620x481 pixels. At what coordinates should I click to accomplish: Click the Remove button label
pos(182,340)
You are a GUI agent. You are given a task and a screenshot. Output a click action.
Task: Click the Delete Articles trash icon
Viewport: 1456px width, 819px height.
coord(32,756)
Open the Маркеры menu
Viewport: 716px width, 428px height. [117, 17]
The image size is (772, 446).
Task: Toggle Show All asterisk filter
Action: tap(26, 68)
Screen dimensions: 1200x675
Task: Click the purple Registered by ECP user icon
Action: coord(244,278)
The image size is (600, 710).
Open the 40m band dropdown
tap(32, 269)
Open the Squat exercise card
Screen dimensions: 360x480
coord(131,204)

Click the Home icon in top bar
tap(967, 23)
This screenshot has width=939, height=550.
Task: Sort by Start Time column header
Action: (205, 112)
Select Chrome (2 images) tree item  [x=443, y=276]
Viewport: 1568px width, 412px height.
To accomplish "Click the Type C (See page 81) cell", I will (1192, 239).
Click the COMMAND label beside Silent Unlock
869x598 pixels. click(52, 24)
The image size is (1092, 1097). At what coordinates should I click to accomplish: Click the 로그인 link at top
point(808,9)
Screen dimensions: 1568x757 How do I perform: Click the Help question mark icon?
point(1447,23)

### Work to do
Report each line of the items above that contains the string "size", treating uppercase and lowercase as distinct.

### Correct result
The image size is (772, 446).
The image size is (600, 710).
The image size is (1092, 1097). At what coordinates should I click to accomplish: Click the 로그인 link at top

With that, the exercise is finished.